つまり、このお客様は出禁にします。ってことだ。その老人は「こんな店はもう利用しねえよ!」と言い残し去っていった。
「千葉くんありがとう。」普段の千葉くんからは考えられないような行動だったので驚いた。
「あの人は以前からあんな感じだったから店長にも相談して、また文句付けてきたら出禁でいいよって言われていたから。」さっきの口調とは別でいつも通りの千葉くんの口調だった。

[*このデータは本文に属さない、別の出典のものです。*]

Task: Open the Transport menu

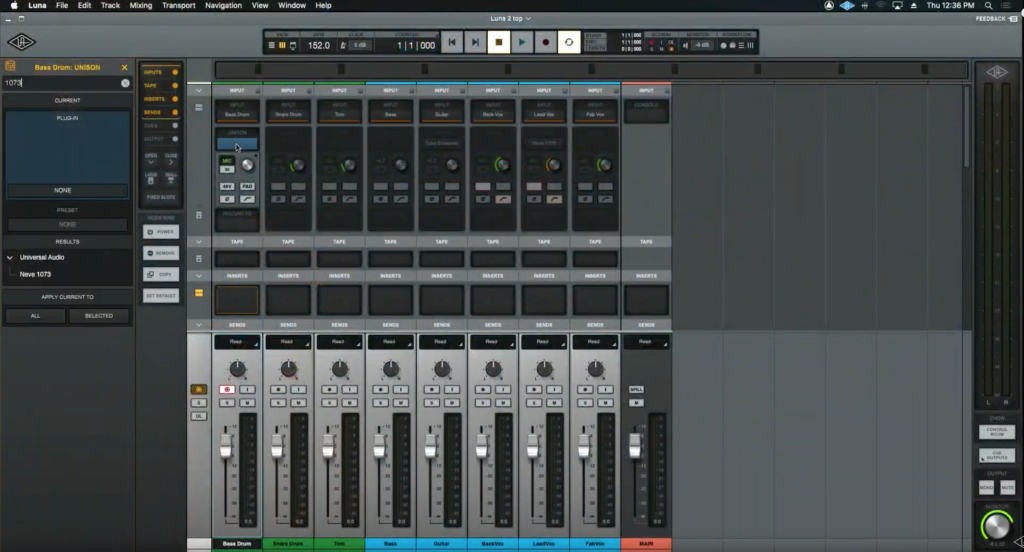Action: click(x=178, y=5)
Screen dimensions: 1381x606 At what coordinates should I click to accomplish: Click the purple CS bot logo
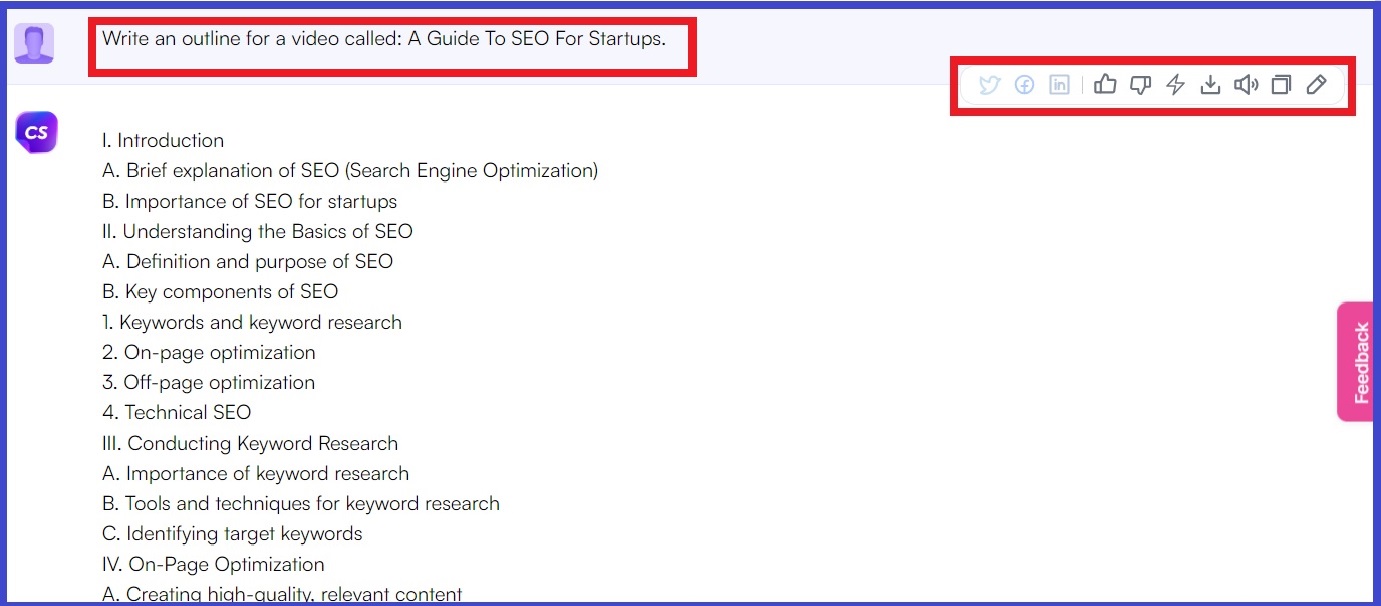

そのことをきっかけに私の中での千葉くんを見る目が変わった。
見た目と行動にギャップがあったんだと思う。それに今考えると仕事もまじめにやっているし、店長や他のスタッフからの評価も高い。
ちょっとした恋心のような気持ちが私の中に芽生えた気がした。でも私は既婚者だし、大切な息子もいるから、ちょっといいなって思うだけでそれ以上の関係にはならない。それに千葉くんとは一回り以上も年が離れてる。
大学に行けば私より若くて可愛い女の子は沢山いるし、聞いたことはないけれど千葉くんにだって彼女がいるかもしれない。

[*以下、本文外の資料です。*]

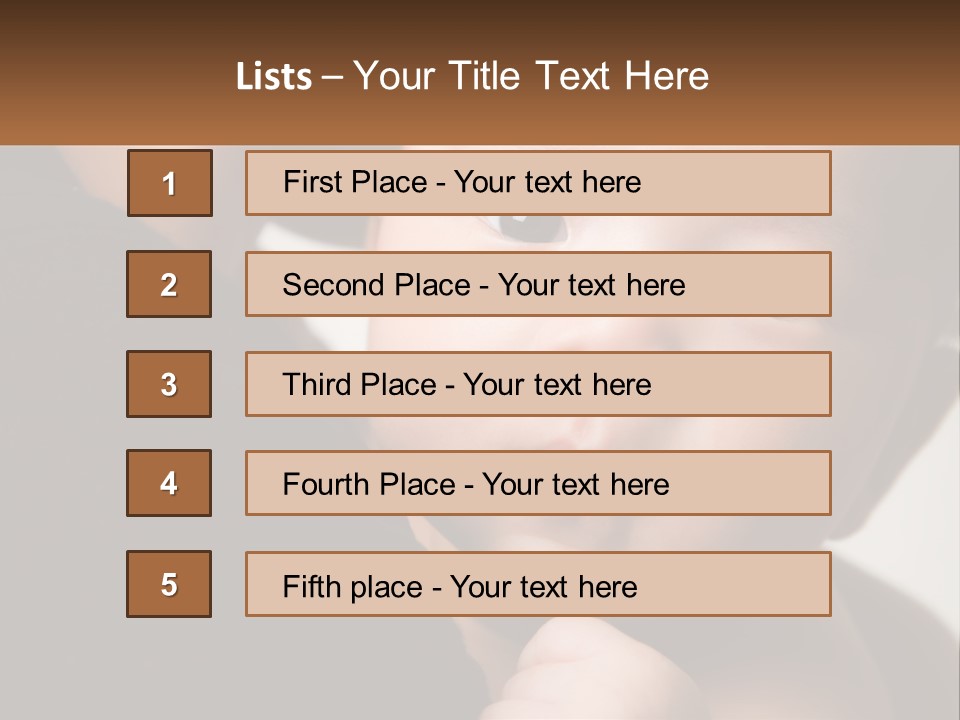Click the baby's eye in background photo

click(x=530, y=229)
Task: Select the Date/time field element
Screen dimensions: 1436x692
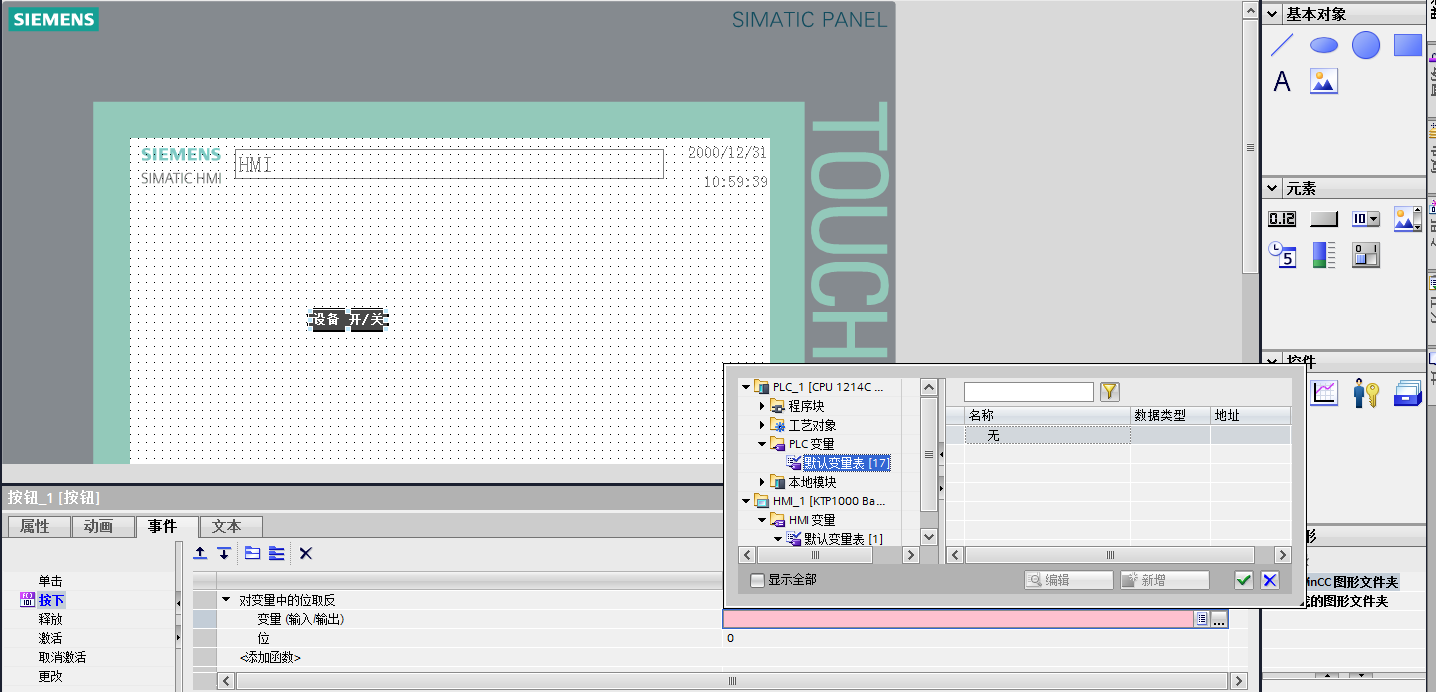Action: tap(1282, 255)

そんなある日、私と千葉くんは一緒にシフトに入っており他にのスタッフもシフトに入っているがどういう訳かお客さんの入りが悪い。でも、そんなときもたまにあるので私たちアルバイトスタッフからすれば助かる。だからスタッフ同士の会話も必然的に増える。
私は仕事にも慣れてきておりお客様が少ないときは他のスタッフともおしゃべりする余裕が出てきていた。だから先日の出来事があってからは千葉くんと話してみたいと思ったので私はお客様がいないときに自分から千葉くんに話しかけていた。

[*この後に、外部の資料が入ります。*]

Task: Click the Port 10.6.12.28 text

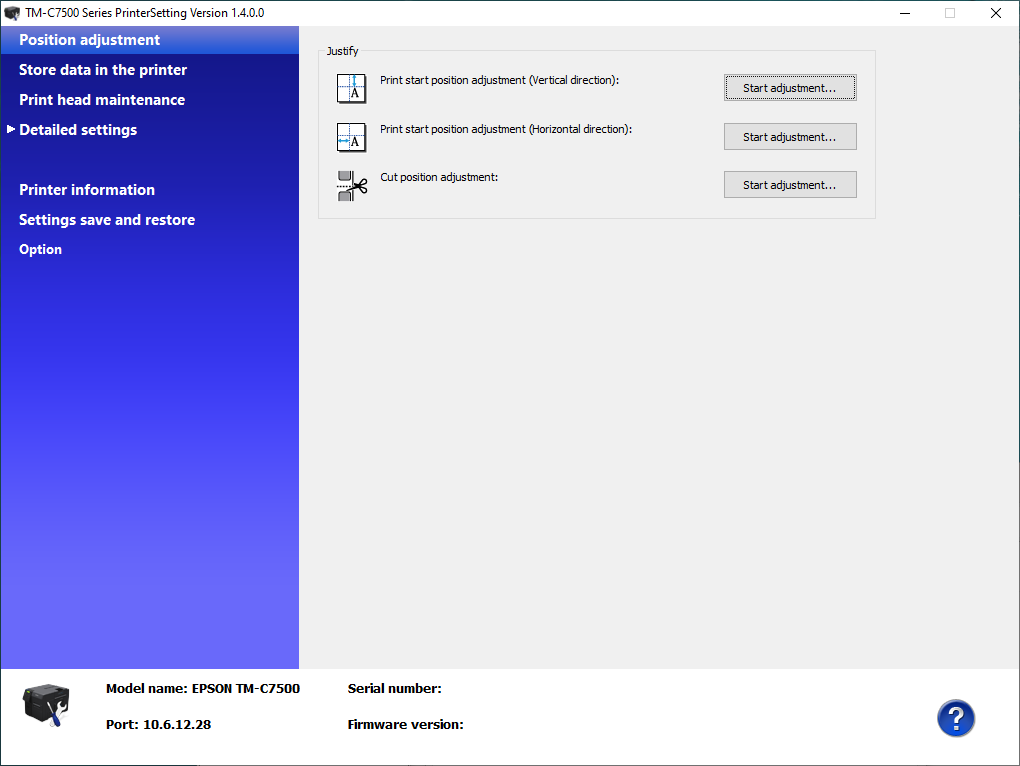Action: point(158,724)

「ねぇ、千葉くん。私と同じ大学だけれど、勉強は忙しくないの?」
「講義はくそ真面目に聞いているし、レポートも提出してから、そこまでって程じゃないよ。」
「そう。私が在籍していたときは、勉強だけで大変だったけれど、今は変わったのかな。」
「もしかしたらそうかもね。晶ちゃん、なに?やっぱりおれとお茶したい?」
急に話題を変える千葉くん。けど、今はそれも許せるかな。
「私、既婚者なんだよ。そんなことするわけないじゃん。」
「既婚者だから?それじゃあ独身だったらお茶してくれるってこと?」
ふと思った。生理的に受け付けられないって思っていたけれど、私は既婚者を理由に断っている。
千葉くんの言う通り、もし私が独身だったら千葉くんの誘いに乗っていたに違いない。だって、今の千葉くんは嫌じゃないもん。
お茶くらいなら・・・。
同じアルバイトのスタッフだからお茶くらいなら。
それなら旦那に見つかっても許してもらえるのでは・・・。